__SUPPLIED INFORMATION__

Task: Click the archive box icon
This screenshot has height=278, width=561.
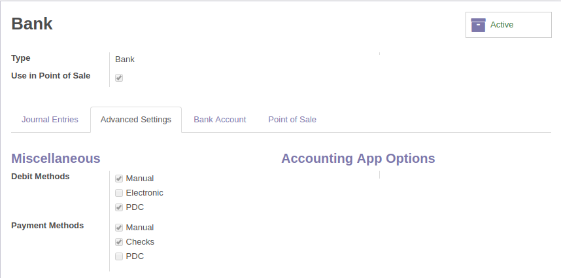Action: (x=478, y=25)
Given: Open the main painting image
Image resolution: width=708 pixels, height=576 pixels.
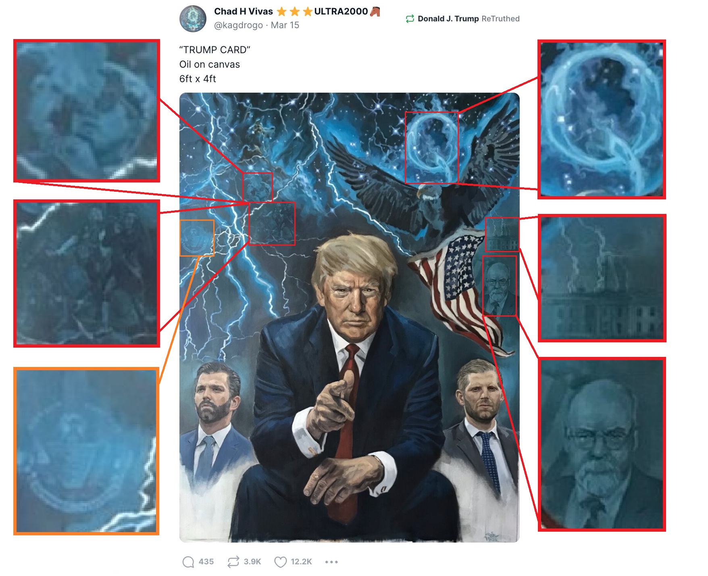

==

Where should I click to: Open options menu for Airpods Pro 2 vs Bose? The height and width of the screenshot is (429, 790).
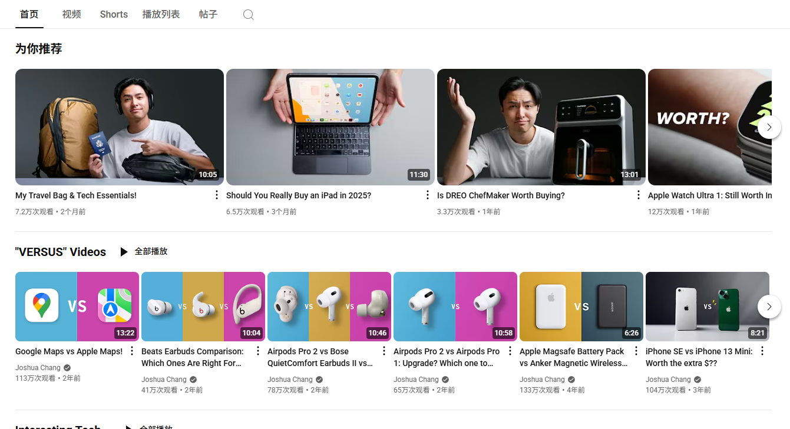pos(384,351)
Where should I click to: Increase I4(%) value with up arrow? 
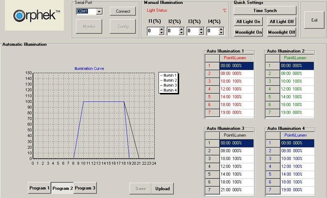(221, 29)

...

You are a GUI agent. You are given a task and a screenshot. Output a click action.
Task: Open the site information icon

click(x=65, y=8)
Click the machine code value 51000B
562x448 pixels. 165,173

__THE PROBLEM__
Go back to the lines above and output, exactly as they stand, the ones from the line containing "Task: Click the archive box icon" to the line containing "Image resolution: width=708". Leave all pictures behind.

__ANSWER TO THIS TASK__
Task: Click the archive box icon
This screenshot has height=278, width=561.
Action: (x=478, y=25)
Given: Open the main painting image
Image resolution: width=708 pixels, height=576 pixels.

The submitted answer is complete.